▶ **INFORMATION GIVEN**
* Begin *
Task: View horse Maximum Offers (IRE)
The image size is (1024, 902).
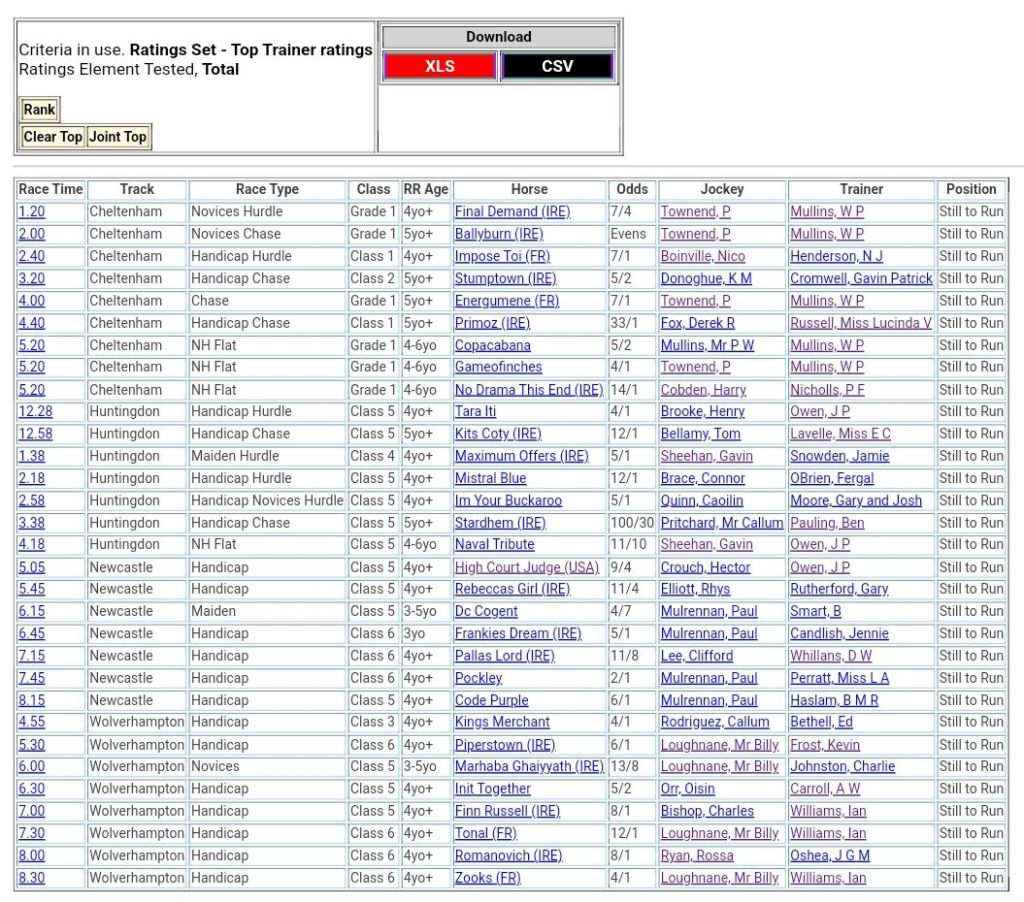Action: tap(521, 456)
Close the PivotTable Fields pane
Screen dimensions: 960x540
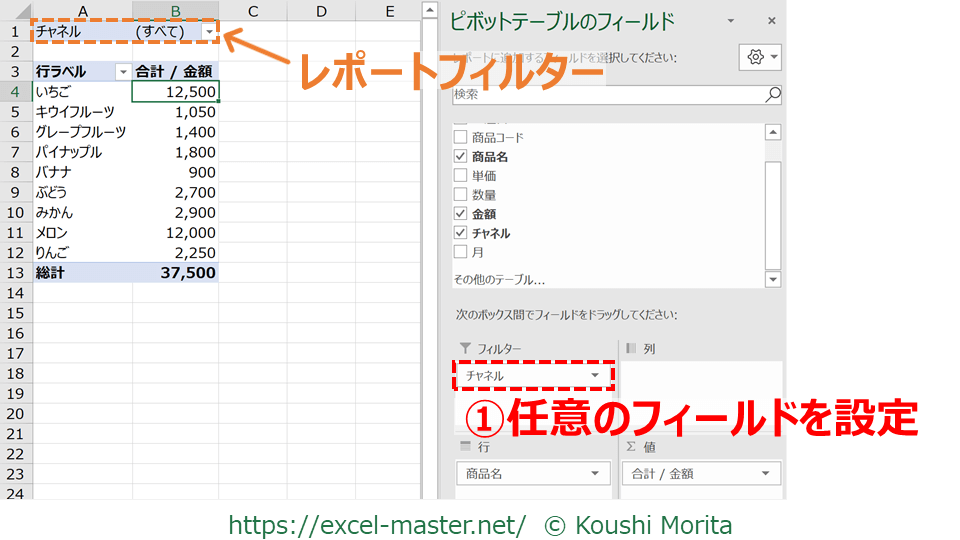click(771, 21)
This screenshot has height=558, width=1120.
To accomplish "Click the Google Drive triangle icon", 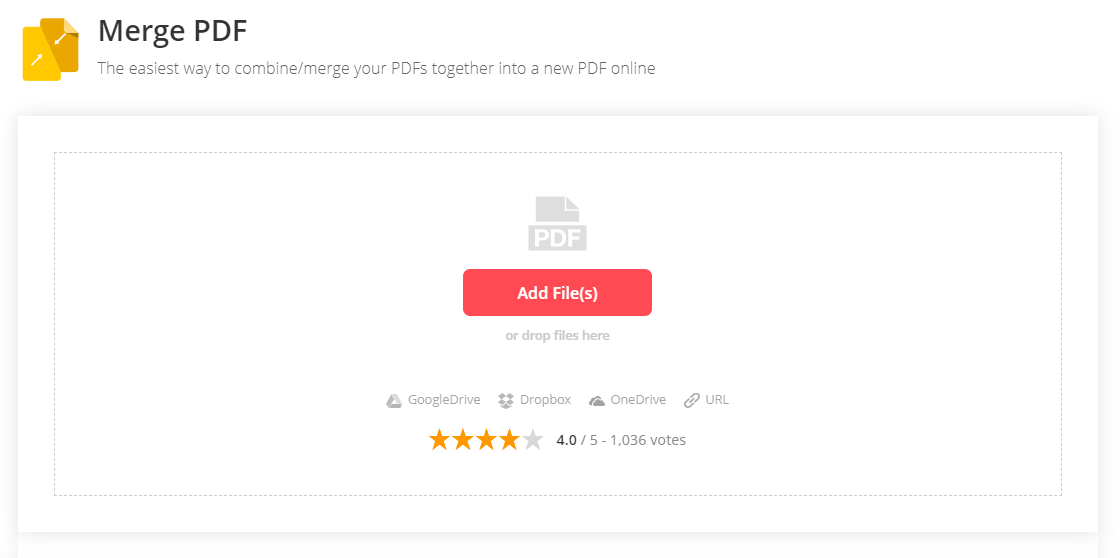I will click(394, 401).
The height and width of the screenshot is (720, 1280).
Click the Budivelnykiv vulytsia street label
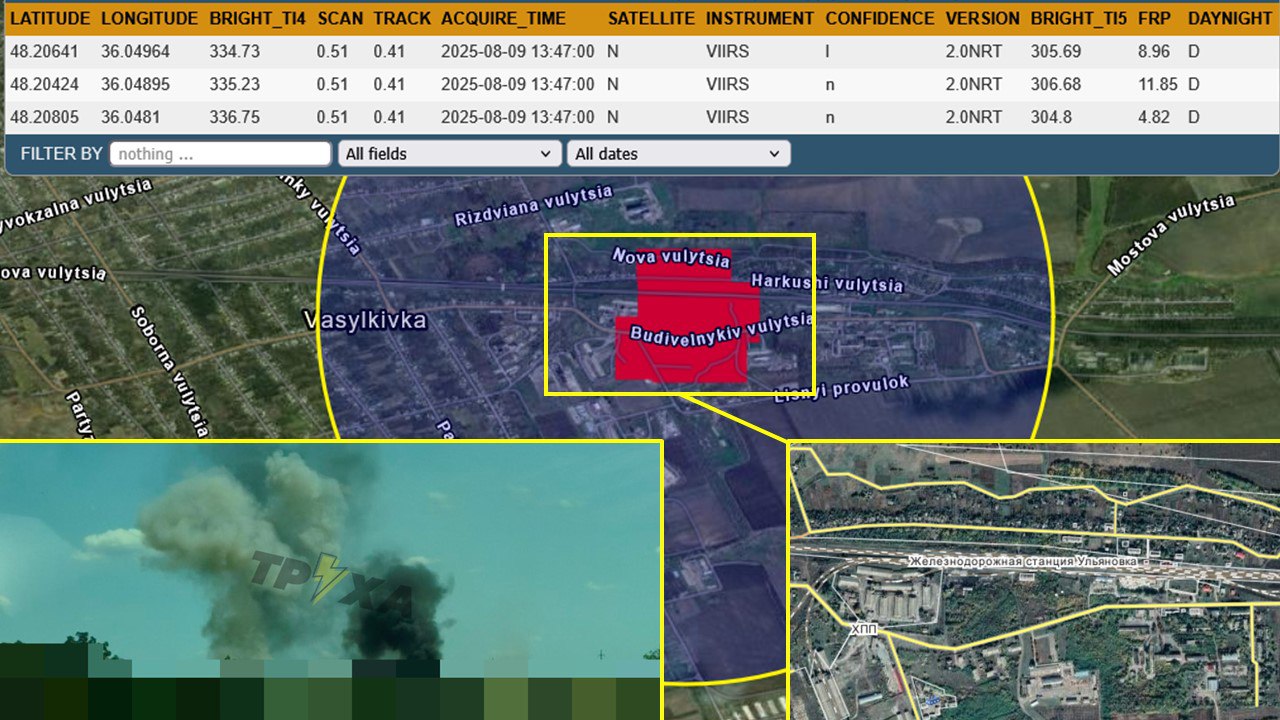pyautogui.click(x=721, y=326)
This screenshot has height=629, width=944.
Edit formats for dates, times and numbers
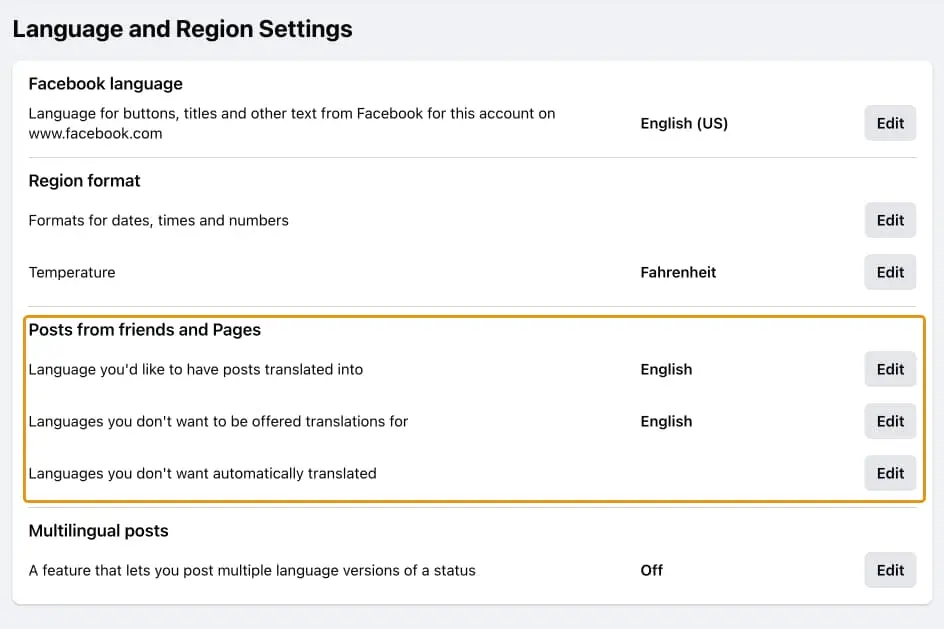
* End *
* Begin *
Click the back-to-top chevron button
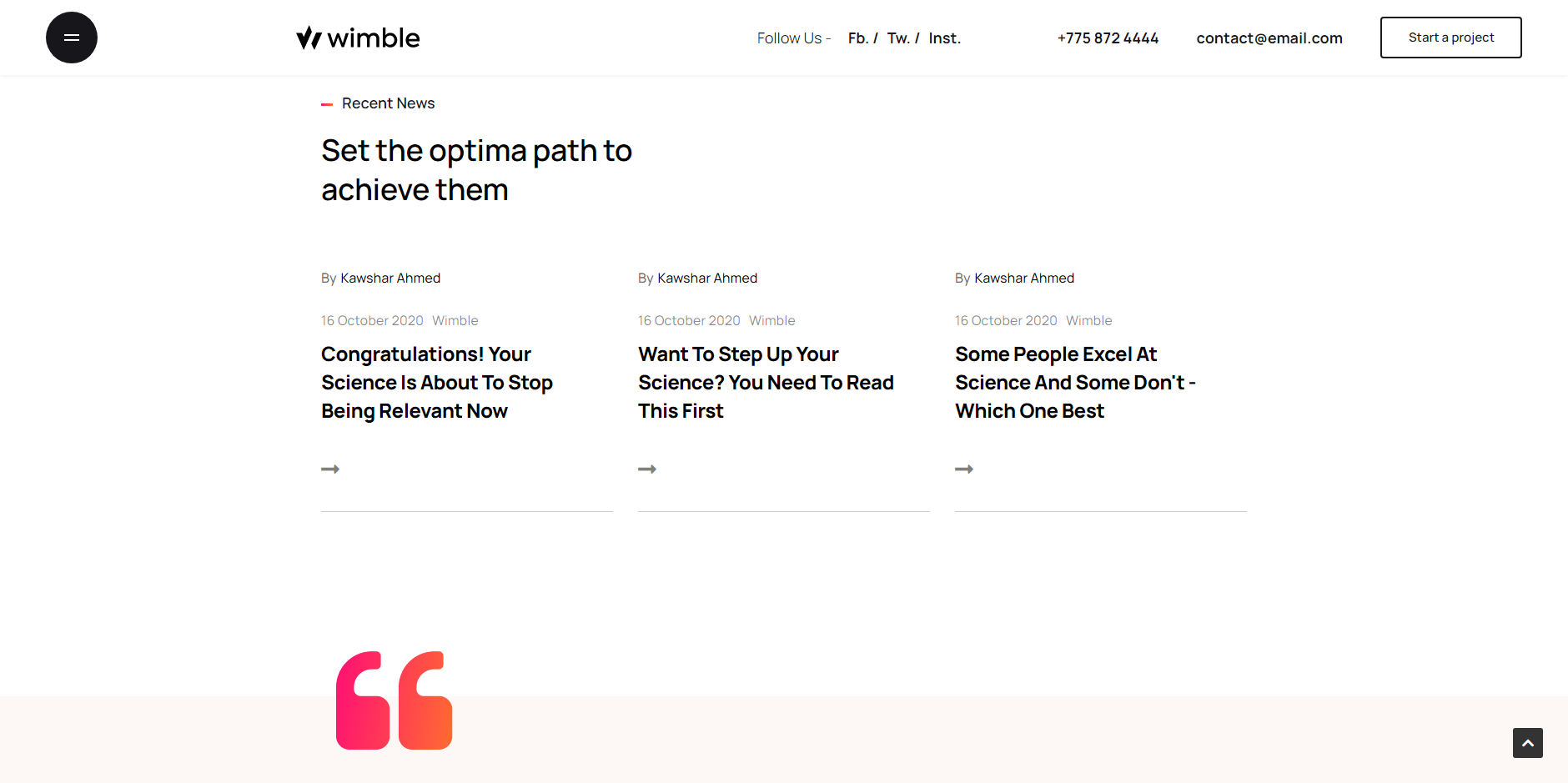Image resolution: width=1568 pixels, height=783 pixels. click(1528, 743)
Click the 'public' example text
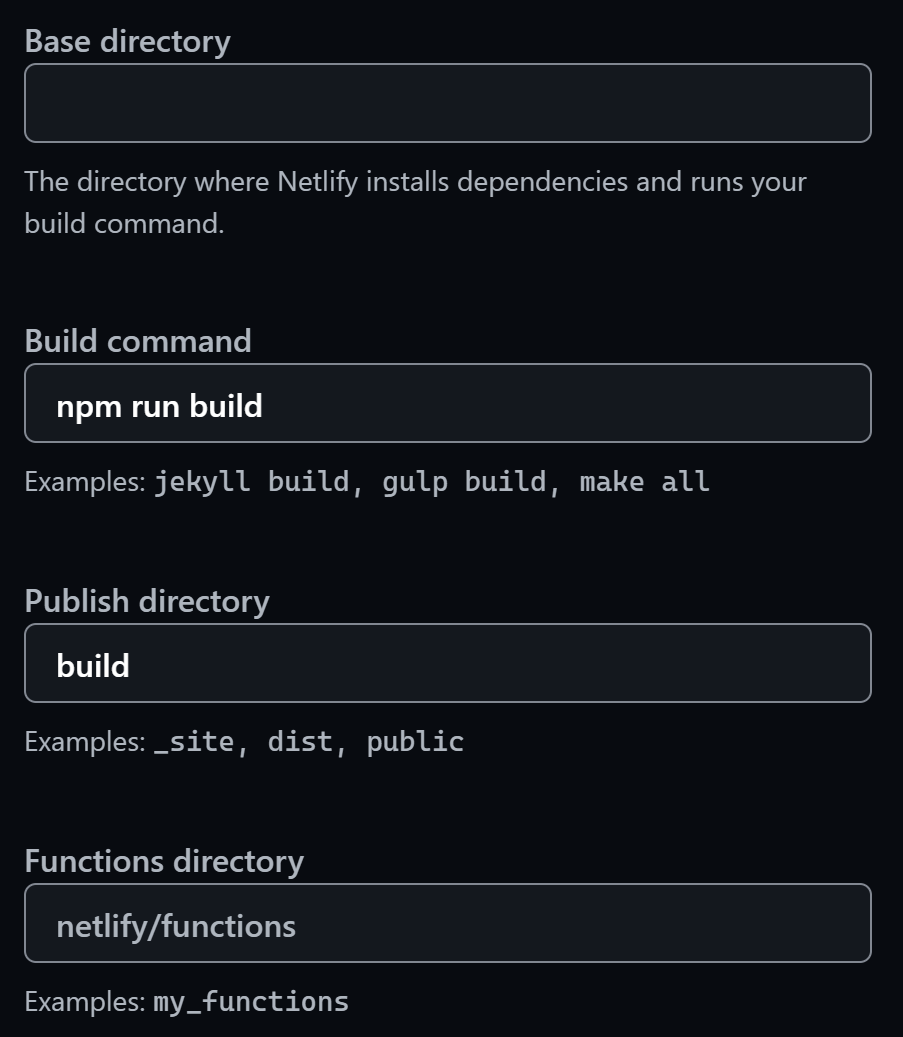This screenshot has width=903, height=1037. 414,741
* End *
Copy the records again from the line with "The height and" up to and including the line with "Edit formats for dates, times and numbers", requests included, and multiply every coordinate in the answers by 2.3, rounding to whole numbers with halves going up. Leave the pictures out.

The height and width of the screenshot is (720, 1280).
Click the Budivelnykiv vulytsia street label
pyautogui.click(x=1658, y=750)
This screenshot has height=629, width=944.
Edit formats for dates, times and numbers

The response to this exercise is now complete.